*What to work on*.
Begin at the line containing "You are a computer-use" in the entries below and end at the line containing "Click the 来自 Xiaomi 15 source link"; transcribe that range exactly and nothing outside it.

*Record excerpts*.
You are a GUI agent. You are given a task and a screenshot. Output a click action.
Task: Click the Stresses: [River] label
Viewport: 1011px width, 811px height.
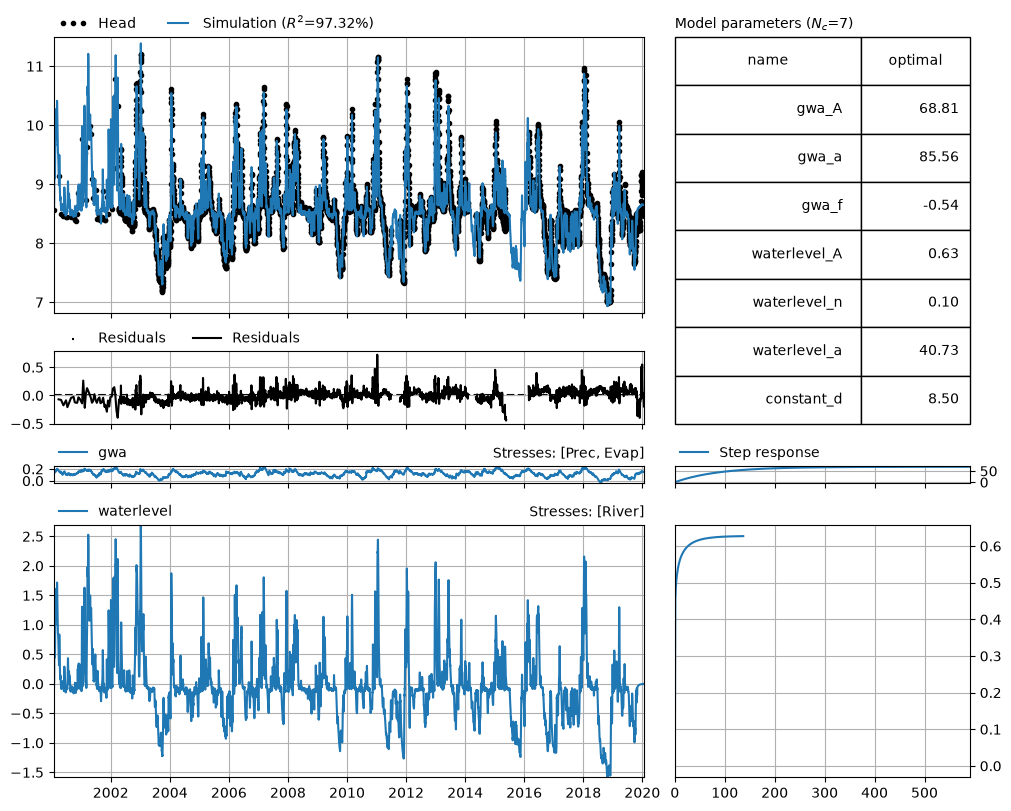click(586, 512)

* * *

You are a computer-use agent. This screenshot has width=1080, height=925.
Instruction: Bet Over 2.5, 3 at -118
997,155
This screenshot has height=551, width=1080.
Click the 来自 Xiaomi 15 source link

*Exercise answer*.
You are a computer-use agent. This screenshot has width=1080, height=925.
Instruction: Bet Over 2.5, 3 at -118
997,155
This screenshot has height=551, width=1080.
Click the 来自 Xiaomi 15 source link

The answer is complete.